FIU researcher lawsuits demonstrate evils of SB 846

It's not that these students were even denied opportunities – they were stripped of the ones they had already earned. | Heidi Cuevas, PantherNOW

PantherNOW Editorial Board

After FIU’s hiring pause on university workers from “countries of concern,” it’s not surprising that the university community has quickly responded.

Two students were dismissed from FIU as graduate research assistants because of the law, SB 846. They filed suit against Florida last month, alleging that it violates federal laws on immigration and employment. 

These students are immigrants who believed in all of the empty promises about Florida being a great place for higher education.
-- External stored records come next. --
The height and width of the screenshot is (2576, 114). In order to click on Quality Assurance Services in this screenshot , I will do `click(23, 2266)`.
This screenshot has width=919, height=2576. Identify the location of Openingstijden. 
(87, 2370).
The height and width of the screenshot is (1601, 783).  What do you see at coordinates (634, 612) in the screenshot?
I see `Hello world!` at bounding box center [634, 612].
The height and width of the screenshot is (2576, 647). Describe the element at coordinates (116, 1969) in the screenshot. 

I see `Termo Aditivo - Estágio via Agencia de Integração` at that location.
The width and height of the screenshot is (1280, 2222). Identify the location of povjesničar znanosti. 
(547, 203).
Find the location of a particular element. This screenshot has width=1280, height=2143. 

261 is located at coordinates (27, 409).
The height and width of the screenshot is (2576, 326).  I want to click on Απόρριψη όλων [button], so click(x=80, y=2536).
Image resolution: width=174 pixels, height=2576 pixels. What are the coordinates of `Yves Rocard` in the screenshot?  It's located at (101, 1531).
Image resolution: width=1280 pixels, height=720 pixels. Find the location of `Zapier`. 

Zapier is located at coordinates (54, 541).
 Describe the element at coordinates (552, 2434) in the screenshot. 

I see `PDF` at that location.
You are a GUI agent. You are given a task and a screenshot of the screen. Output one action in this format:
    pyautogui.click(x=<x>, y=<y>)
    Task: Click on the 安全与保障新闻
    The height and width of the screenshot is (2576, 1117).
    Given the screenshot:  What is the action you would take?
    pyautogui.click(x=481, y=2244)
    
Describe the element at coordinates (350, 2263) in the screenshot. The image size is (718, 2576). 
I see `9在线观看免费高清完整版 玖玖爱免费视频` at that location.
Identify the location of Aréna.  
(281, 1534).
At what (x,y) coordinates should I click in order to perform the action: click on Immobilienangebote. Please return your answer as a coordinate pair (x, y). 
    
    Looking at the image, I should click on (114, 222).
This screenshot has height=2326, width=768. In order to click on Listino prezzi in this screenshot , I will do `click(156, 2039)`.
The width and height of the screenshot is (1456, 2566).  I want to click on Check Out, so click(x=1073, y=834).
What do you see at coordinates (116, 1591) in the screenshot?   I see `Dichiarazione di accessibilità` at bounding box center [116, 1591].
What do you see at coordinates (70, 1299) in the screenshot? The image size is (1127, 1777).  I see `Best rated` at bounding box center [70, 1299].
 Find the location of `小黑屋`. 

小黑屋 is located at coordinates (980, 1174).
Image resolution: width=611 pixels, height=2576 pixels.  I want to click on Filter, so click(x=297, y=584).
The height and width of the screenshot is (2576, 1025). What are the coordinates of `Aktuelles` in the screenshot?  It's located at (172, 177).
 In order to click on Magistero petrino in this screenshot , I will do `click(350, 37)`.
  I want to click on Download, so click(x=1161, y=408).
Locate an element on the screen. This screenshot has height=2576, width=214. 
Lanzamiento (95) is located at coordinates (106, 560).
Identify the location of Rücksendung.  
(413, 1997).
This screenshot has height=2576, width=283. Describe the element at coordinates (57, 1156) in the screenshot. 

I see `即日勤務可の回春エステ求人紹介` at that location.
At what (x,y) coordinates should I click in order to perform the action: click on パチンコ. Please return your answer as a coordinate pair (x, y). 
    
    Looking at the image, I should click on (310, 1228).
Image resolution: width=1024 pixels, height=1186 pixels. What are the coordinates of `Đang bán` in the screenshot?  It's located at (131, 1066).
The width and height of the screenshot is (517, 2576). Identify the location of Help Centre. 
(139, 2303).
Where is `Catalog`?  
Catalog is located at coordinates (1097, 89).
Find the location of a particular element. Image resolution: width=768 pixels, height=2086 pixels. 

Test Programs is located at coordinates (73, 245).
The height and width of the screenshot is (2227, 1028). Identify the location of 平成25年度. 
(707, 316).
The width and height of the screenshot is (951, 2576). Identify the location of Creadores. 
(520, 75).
Now, they’re abandoned by their university because of the fear that has been generated. 

A press release from the American Civil Liberties Union argues that SB 846 “will codify discrimination against people of Asian descent in violation of the Constitution.”

“It will also cast an undue burden of suspicion on anyone seeking to study whose name sounds remotely Asian, Russian, Iranian, Cuban, Venezuelan, or Syrian.”

For these two FIU students, the law has a devastating effect. For them, their research positions aren’t just their livelihood-their entire academic careers hinge on this work.

It’s not that these students were even denied opportunities- they were stripped of the ones they had already earned.  

All the time and resources they’ve invested in coming to the U.S. to work hard- gone. Without a second thought from our legislators and the governor.

It’s not just their academic careers and professional opportunities- the lawsuit points out that they also lose their “salaries and accompanying full tuition waivers.”

As we wrote before, this law is simply poor quality. 

If state security is of interest then there are other ways to go about ensuring that security without jeopardizing other state interests and the lives of individuals who have done nothing more than be immigrants.

Last year, Governor Ron DeSantis had lots to say about how great higher education is in Florida. 

“Florida has ranked number one in higher education for seven years in a row,” DeSantis said (in response to prohibiting DEI, we might note). 

“Florida is taking a stand for empowering students, parents, and educators to focus on creating opportunities for our younger generations.”

Really? Kicking out some of the best minds in the state indiscriminately based largely on their country of origin hardly seems like this state investing in education and “opportunities for our younger generations.” 

Again, we acknowledge that the law doesn’t automatically require immediate dismissal of these foreign students and faculty, but because it’s so poorly written and vague, the result is essentially the same- tossing the baby out with the bathwater. 

Like we said before, the law has a chilling effect on universities, making them nervous to hire applicants from outside the U.S. 

We’re seeing that right here in Miami, at FIU, a university that has “international” right in the name

We already pointed out the cracks and weaknesses in SB 846 in our last editorial on the subject– how it’s redundant and serves no genuine, useful purpose. 

Our point here is that because of the piss-poor work of our representatives, we are seeing the real-life impact on students like us who have done nothing wrong.

Our legislators and governor ought to be ashamed of themselves. If you thought this law made you look tough, it just makes you look stupid.

If you think it achieved a state security goal, then we question your understanding of state security. 

Their lives are upside down while you all sit comfortably, across the state and up in your offices in Tallahassee. 

We hope these students can make their case about how this law is patently unconstitutional and how because it’s poorly written, it has devastating implications for international students across this state and especially at FIU.